* [Data supplied]:
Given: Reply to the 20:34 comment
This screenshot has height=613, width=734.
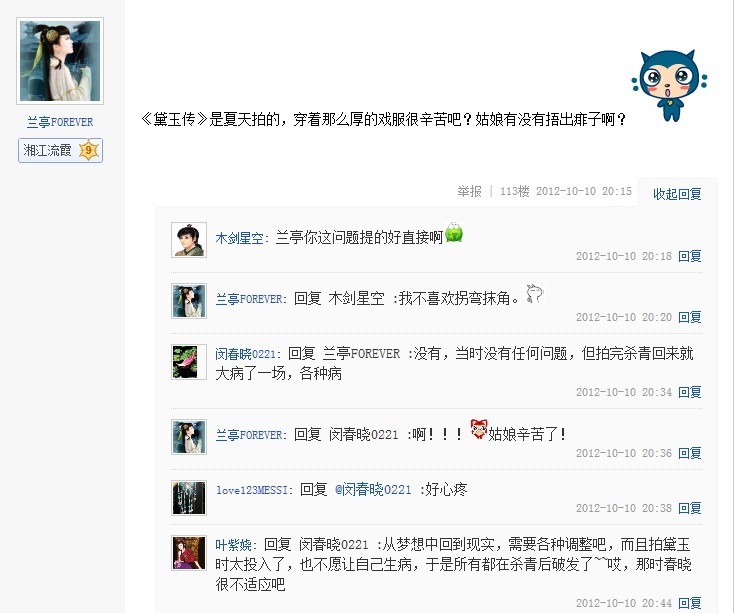Looking at the screenshot, I should click(690, 392).
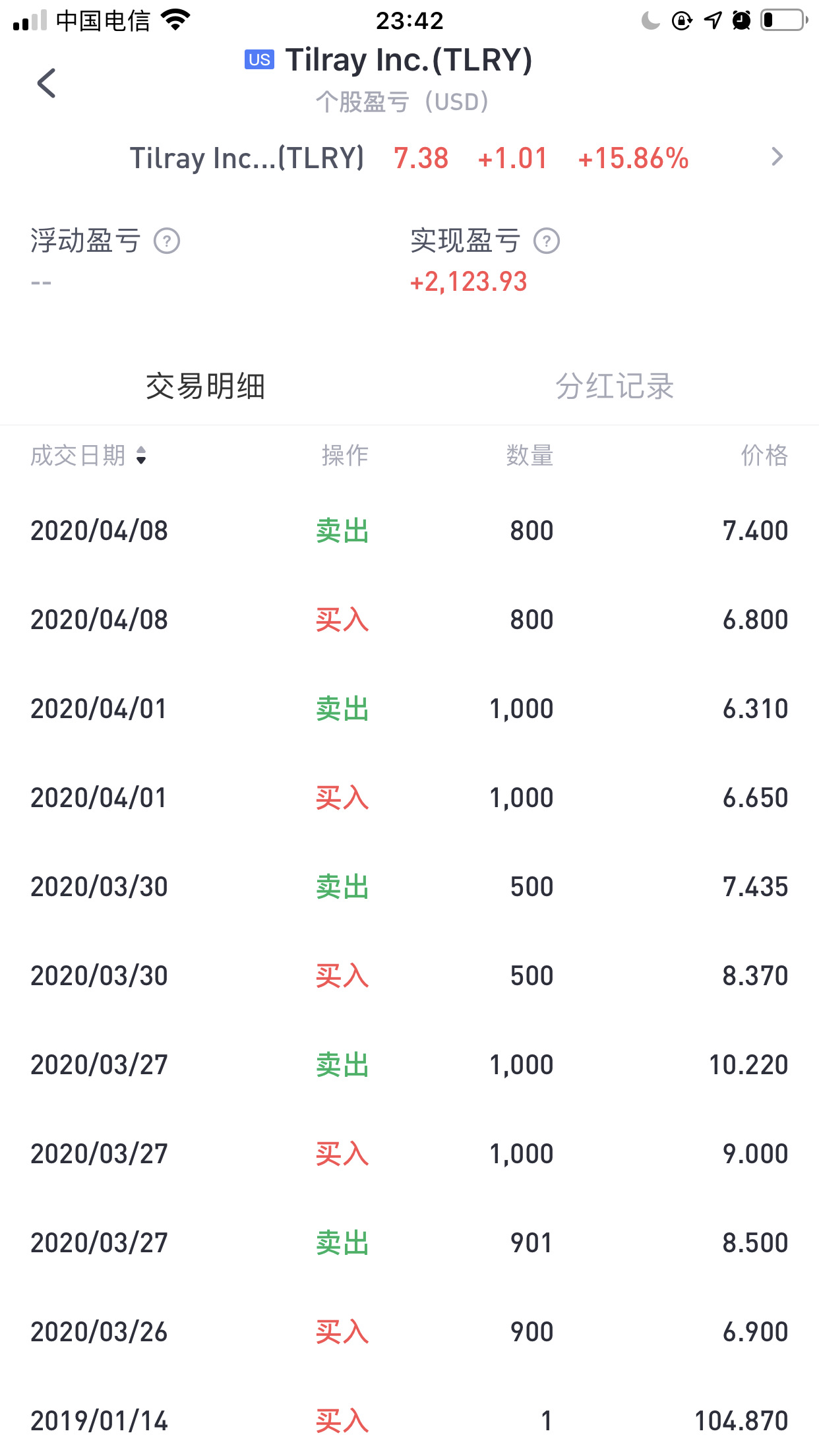Tap the alarm clock status icon

coord(742,20)
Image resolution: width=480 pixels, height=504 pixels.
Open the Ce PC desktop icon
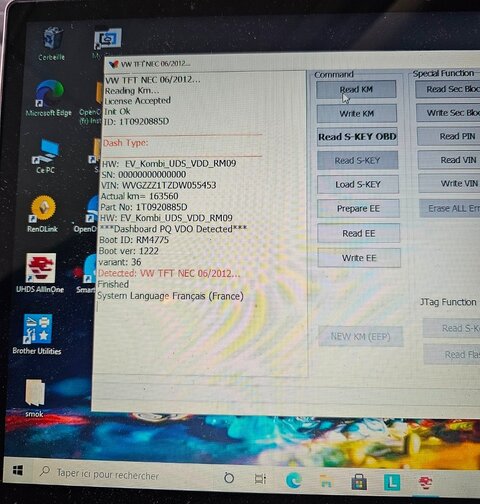46,156
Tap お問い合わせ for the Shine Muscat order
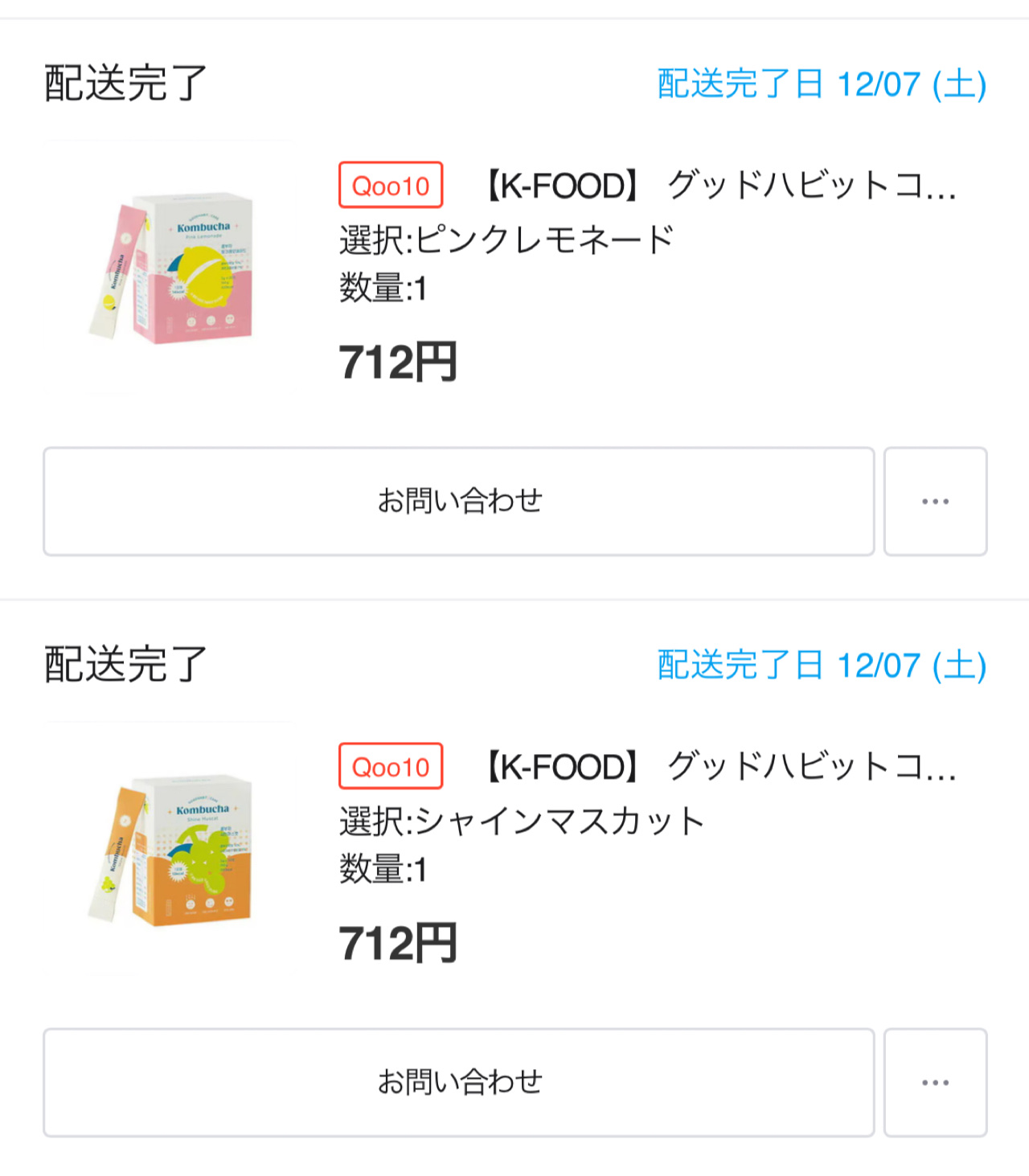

* [Work item]: Write out, exactly and only, the lines from the one containing "This screenshot has height=613, width=734." through the last line of the material above. Pictures do not go in the copy.

* [Problem solution]:
This screenshot has height=613, width=734.
Looking at the screenshot, I should click(690, 392).
Tap the alarm clock status icon

coord(742,20)
Image resolution: width=480 pixels, height=504 pixels.
Open the Ce PC desktop icon
46,156
Tap お問い合わせ for the Shine Muscat order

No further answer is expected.